Omin volvió a sonreír.

—Actúas como si la verdad fuera algo que dependiera de la persistencia, Hrathen.

—No estoy hablando de verdad ni de falsedad; me refiero simplemente a la incapacidad física. No podréis resistir contra Fjorden… y donde Fjorden gobierna, los derethi enseñan.

—No se puede separar la verdad de la acción, Hrathen —dijo Omin, sacudiendo su calva cabeza—. Físicamente incapaz o no, la verdad se alza sobre todas las cosas, independientemente de quién tenga el mejor ejército, quién pueda dar los sermones más largos o incluso quién tenga más sacerdotes. Puede ser empujada al fondo, pero siempre saldrá a la superficie. La verdad es la única cosa a la que nunca se puede intimidar.

—¿Y si el Shu-Dereth es la verdad? —preguntó Hrathen.

—Entonces prevalecerá. Pero no he venido a discutir contigo.
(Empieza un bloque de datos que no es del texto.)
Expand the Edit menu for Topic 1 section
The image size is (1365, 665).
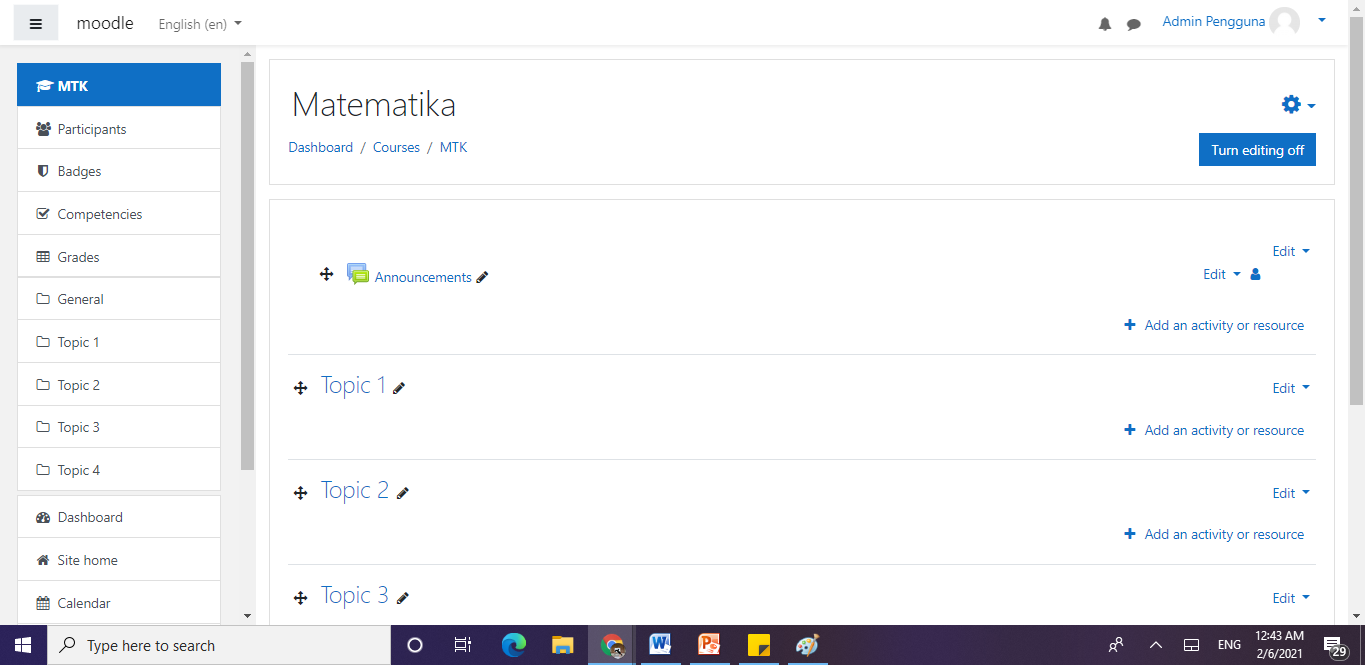point(1291,388)
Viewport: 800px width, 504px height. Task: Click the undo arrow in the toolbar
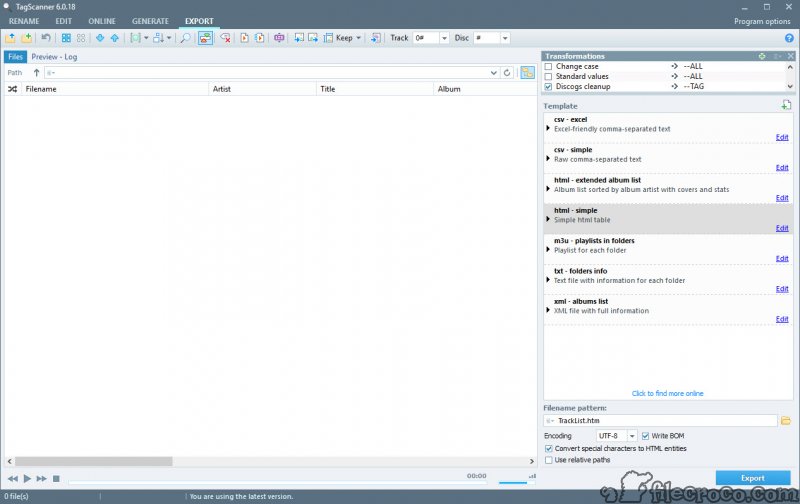pos(46,38)
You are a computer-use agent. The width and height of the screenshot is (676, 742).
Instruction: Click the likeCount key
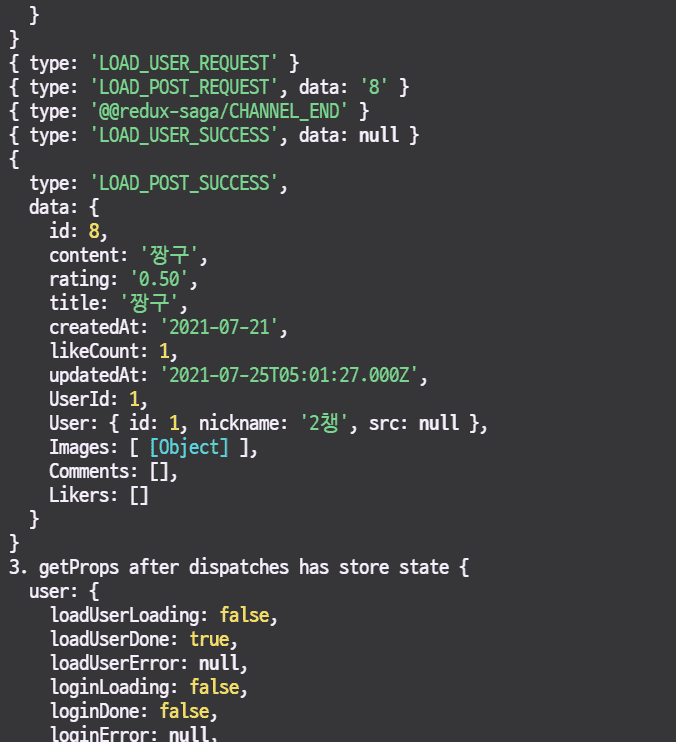pyautogui.click(x=94, y=351)
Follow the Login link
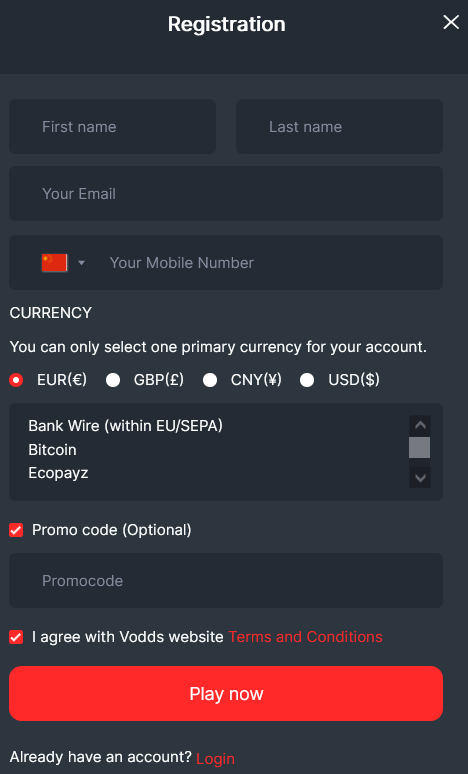This screenshot has height=774, width=468. pos(215,759)
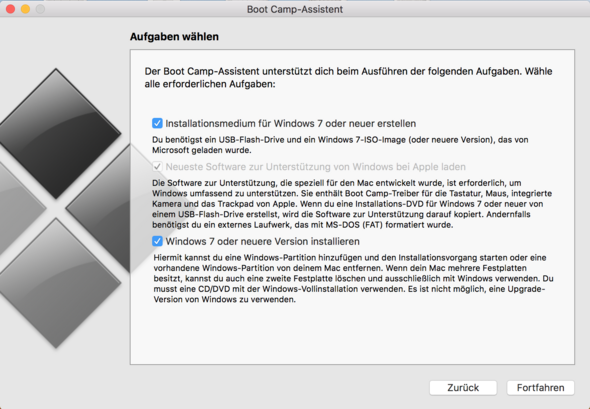Minimize the window with the yellow button
The height and width of the screenshot is (409, 590).
[x=25, y=9]
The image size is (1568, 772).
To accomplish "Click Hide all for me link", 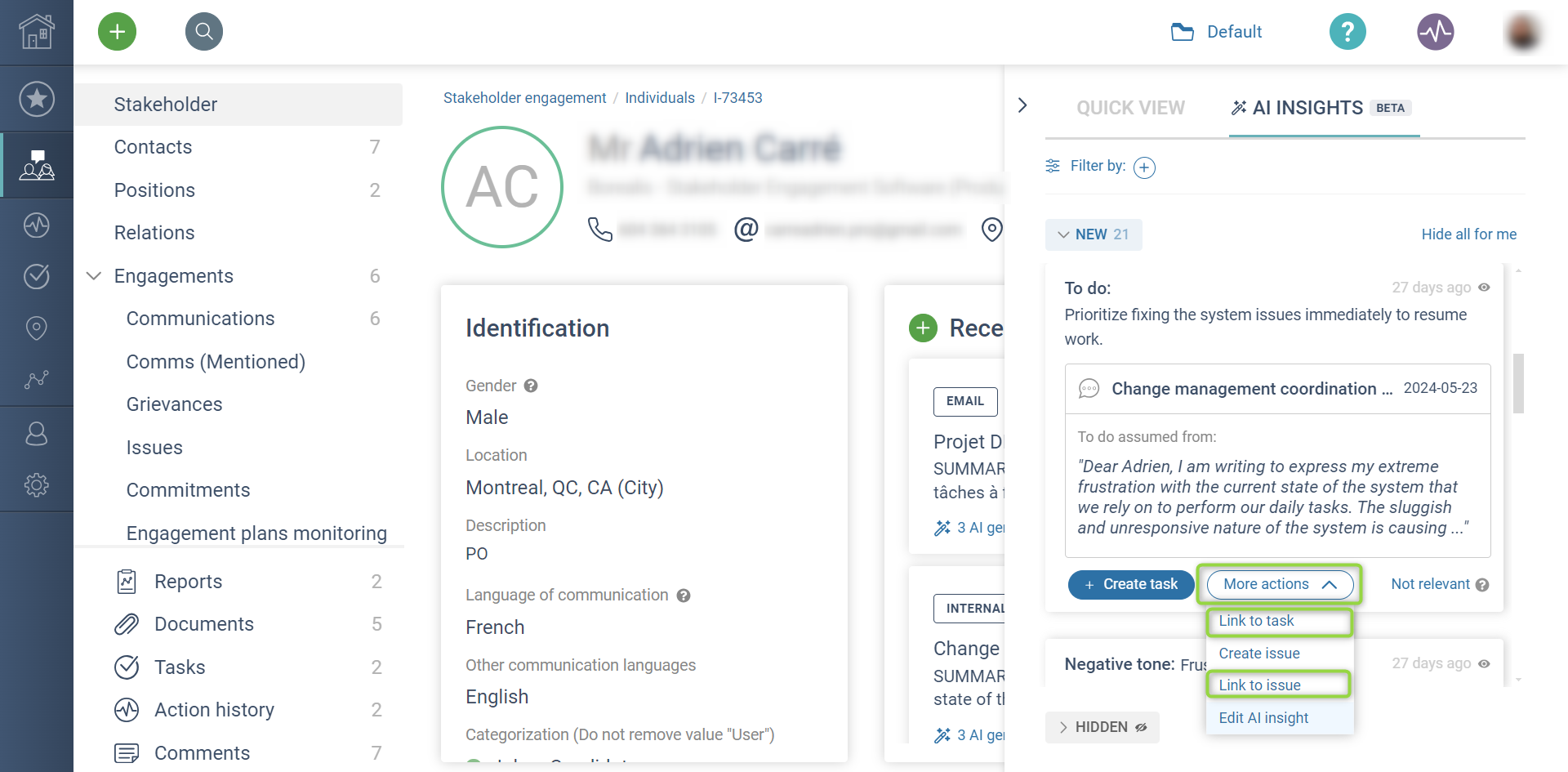I will [x=1468, y=234].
—¿No? —dijo Hrathen, alzando las cejas.

—No —respondió Omin—. He venido a hacerte una pregunta.

—Entonces pregunta, sacerdote, y déjame con mis pensamientos.

—Quiero saber qué sucedió —empezó a decir Omin, especulativo—. ¿Qué sucedió, Hrathen? ¿Qué sucedió con tu fe?

—¿Mi fe? —preguntó Hrathen, sorprendido.

—Sí —dijo Omin con palabras suaves, casi sibilinas—. Debes haber creído en algún momento, de lo contrario no hubieses continuado en el sacerdocio el tiempo suficiente para llegar a ser gyorn. Pero perdiste la fe, en algún momento. He escuchado tus sermones. Capto en ellos lógica y profundo conocimiento… por no mencionar determinación. Pero no capto fe alguna, y me pregunto qué le ocurrió.

Hrathen inspiró siseando lentamente, tomando profundamente aire entre dientes.

—Vete —ordenó por fin, sin molestarse en mirar al sacerdote.

Omin no respondió, y Hrathen se dio la vuelta. El areleno se había marchado ya y bajaba de la muralla tan tranquilo, como si hubiera olvidado que Hrathen estaba allí.

Hrathen permaneció en la muralla mucho tiempo esa noche.